Provided information:
╔══

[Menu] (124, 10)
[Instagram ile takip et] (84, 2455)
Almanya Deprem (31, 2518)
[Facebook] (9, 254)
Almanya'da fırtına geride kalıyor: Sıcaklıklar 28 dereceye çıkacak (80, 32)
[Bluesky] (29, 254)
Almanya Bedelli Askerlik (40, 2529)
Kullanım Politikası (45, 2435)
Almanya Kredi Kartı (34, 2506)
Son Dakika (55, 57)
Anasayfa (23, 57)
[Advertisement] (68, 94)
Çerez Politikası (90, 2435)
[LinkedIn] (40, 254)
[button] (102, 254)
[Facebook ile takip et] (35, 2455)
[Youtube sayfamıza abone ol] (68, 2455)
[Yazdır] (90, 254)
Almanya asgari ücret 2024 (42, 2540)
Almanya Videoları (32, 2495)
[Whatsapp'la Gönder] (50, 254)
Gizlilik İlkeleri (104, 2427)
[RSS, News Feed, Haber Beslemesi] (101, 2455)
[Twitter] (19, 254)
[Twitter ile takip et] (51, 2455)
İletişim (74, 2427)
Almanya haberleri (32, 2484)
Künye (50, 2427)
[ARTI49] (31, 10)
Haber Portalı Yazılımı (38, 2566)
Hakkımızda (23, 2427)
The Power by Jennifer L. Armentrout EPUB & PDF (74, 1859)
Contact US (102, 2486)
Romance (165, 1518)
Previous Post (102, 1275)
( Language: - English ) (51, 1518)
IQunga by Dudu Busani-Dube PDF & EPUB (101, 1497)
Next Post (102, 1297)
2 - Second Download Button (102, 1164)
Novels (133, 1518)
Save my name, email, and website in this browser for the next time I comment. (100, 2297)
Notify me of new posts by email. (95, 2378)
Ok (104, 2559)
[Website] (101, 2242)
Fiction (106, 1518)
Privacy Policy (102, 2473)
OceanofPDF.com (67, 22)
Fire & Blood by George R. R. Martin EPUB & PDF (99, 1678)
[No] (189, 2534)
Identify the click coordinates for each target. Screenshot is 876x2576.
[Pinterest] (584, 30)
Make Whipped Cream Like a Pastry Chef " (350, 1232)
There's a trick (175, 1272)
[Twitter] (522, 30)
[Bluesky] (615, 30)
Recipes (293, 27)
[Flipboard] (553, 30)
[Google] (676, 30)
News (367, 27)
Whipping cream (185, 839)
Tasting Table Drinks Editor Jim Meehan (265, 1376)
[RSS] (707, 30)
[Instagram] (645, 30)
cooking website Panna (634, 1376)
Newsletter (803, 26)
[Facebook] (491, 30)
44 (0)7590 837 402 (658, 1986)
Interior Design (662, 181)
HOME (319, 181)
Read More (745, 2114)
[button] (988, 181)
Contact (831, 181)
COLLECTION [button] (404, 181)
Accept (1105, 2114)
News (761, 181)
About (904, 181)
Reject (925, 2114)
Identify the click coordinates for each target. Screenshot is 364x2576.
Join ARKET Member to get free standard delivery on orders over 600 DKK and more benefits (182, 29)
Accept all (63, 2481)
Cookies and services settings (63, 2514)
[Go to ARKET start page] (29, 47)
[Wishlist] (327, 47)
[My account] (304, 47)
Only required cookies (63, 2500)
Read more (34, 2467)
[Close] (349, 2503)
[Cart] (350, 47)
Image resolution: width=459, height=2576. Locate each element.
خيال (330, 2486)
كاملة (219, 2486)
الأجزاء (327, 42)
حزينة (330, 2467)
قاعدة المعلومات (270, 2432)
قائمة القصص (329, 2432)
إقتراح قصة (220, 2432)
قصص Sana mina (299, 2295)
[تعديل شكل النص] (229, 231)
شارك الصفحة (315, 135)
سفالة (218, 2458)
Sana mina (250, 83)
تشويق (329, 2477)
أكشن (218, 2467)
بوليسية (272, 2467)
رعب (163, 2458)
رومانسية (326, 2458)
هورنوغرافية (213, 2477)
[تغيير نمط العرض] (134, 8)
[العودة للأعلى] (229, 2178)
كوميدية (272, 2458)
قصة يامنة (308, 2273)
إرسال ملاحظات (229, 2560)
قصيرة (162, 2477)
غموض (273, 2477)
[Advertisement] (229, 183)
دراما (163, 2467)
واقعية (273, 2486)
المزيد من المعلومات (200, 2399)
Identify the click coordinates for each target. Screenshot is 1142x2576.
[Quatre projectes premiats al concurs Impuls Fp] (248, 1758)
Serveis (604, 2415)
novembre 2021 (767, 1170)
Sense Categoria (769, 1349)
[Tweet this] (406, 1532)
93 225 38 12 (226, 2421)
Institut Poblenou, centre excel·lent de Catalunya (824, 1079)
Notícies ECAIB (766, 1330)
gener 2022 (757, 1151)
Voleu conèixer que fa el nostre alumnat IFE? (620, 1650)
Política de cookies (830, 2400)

╚══

Problem description:
Return every line above that contains the word "Almanya".

The answer:
Almanya Deprem (31, 2518)
Almanya'da fırtına geride kalıyor: Sıcaklıklar 28 dereceye çıkacak (80, 32)
Almanya Bedelli Askerlik (40, 2529)
Almanya Kredi Kartı (34, 2506)
Almanya asgari ücret 2024 (42, 2540)
Almanya Videoları (32, 2495)
Almanya haberleri (32, 2484)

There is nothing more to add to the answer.